CORTE SUPREMA DE JUSTICIA República de Colombia Corte Suprema de Justicia PAGE Casación: Rad.44144 20 CORTE SUPREMA DE JUSTICIA SALA DE CASACIÓN LABORAL MAGISTRADO PONENTE JORGE MAURICIO BURGOS RUIZ Referencia: Expediente No. 44144 Acta No. 19 Bogotá D.C., veintiuno (21) de junio de dos mil once (2011). Resuelve la Corte el recurso de casación interpuesto por la apoderada de la CAJA DE CRÉDITO AGRARIO INDUSTRIAL Y MINERO -CAJA AGRARIA- EN LIQUIDACIÓN, contra la sentencia proferida por la Sala Laboral del Tribunal Superior del Distrito Judicial de Bogotá, el 31 de julio de 2009, en el proceso seguido por PATRICIA JARA ARDILA contra la recurrente. l-.

ANTECEDENTES En lo que interesa al recurso impetrado, se ha de indicar que la demandante reclama el reajuste y la indexación de su pensión convencional de jubilación, la cual le fue reconocida a partir del 8 de agosto de 2002, el reconocimiento y pago del retroactivo pensional, y demás derechos que resulten probados en el transcurso del proceso, costas y agencias en derecho.
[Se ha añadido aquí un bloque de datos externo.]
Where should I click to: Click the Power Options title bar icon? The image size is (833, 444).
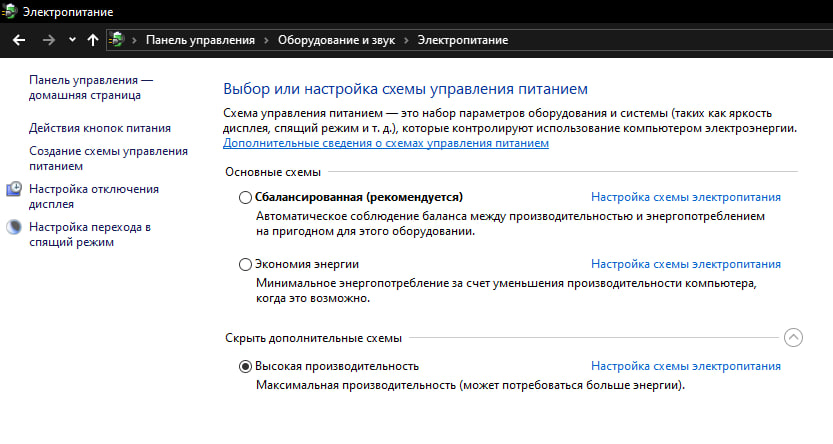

La actora respalda sus súplicas en haber laborado al servicio de la demandada desde el 2 de octubre de 1975 y el 27 de junio de 1999, cumplió la edad de 50 años el 8 de agosto de 2002, la demandada le reconoció una pensión de carácter convencional el 23 de septiembre de 2002, y que agotó la vía gubernativa el 19 de febrero de 2007. La demandada se opone a todas las pretensiones, proponiendo las excepciones de pleito pendiente y cosa juzgada, inexistencia de la obligación, prescripción, buena fe, compensación, falta de causa y título para pedir, inaconsejabilidad económica y social de las pretensiones de la demanda, cobro de lo no debido, pago, presunción de legalidad de los actos administrativos, firmeza de los actos administrativos, falta de legitimación de la parte pasiva y genérica.

El Juzgado Dieciocho Laboral del Circuito de Bogotá, profirió sentencia condenatoria el 7 de septiembre de 2007, ordenando a la demandada reajustar la pensión de la actora, junto con los respectivos incrementos de ley; declaró probada la excepción de prescripción respecto de las diferencias pensionales que se causaron desde el 8 de agosto de 2002 al 18 de febrero de 2004 y condenó en costas a la parte demandada.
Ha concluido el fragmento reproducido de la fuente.